Она поцеловала его и положила прохладную, тонкую руку на его лоб.
– А у меня мало причин волноваться? Если бы я мог схватить своими руками этого грязного, мерзкого прохвоста… Мы бы вылезли благополучно, если бы у него не распустились нервы. Поделом мне за то, что я взял себе в компаньоны такую мокрую курицу… Двадцать пять, тридцать лет работы – все полетело к черту в десять минут!.. Двадцать лет подряд мое слово было так же верно, как банкнота! Лучше всего было бы убраться вместе с фирмой в преисподнюю. А ты, плоть от плоти моей, говоришь мне, чтобы я не пил… Господи!.. Эй, Боб… Боб!.. Куда он провалился, проклятый мальчишка? Эй вы, сукины дети, идите сюда! За что я плачу вам деньги, мерзавцы?
Сестра милосердия просунула голову в дверь.
– Вон отсюда! – заорал Блэкхед. – Чтобы тут духу не было этих крахмальных дур!

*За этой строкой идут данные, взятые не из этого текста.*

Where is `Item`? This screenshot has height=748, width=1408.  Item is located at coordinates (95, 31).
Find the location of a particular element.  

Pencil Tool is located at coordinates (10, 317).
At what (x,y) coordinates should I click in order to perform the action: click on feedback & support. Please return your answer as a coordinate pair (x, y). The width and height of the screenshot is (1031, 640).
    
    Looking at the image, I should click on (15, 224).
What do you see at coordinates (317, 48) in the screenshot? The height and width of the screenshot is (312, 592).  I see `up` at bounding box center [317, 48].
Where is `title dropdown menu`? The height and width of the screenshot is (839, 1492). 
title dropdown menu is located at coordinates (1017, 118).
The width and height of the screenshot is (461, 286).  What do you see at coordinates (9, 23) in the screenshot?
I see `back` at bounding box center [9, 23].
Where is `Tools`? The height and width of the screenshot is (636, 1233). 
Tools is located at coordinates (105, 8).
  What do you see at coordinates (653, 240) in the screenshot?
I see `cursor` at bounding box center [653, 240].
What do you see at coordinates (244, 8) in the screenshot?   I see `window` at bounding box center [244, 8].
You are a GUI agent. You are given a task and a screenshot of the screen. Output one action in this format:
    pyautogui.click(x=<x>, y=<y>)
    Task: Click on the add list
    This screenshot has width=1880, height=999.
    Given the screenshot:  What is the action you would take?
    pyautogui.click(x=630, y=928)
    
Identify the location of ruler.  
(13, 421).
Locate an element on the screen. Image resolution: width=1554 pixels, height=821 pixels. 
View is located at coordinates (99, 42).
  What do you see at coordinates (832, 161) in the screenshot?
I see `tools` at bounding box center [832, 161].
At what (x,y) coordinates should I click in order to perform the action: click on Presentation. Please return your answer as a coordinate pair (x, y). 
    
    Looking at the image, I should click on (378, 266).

Он швырнул в сестру подушкой. Сестра скрылась. Подушка ударилась о столбик и упала обратно на кровать. Синтия заплакала.
– Ах, папочка, я не могу вынести этого… Все вас так уважали… Возьмите себя в руки, папочка, дорогой!
– Чего ради?… Представление кончилось. Почему ты не смеешься? Занавес опущен. Все это только шутка, гнусная шутка!
Он начал смеяться, как в бреду, потом задохнулся, стиснул кулаки, опять стал ловить ртом воздух. Наконец он сказал прерывающимся голосом:
– Разве ты не видишь, что только виски поддерживает меня? Уходи, Синтия, оставь меня и пошли ко мне этого проклятого индуса. Я всегда любил тебя больше всего на свете… Ты это знаешь… Скорее скажи ему, чтобы он принес то, что я приказал.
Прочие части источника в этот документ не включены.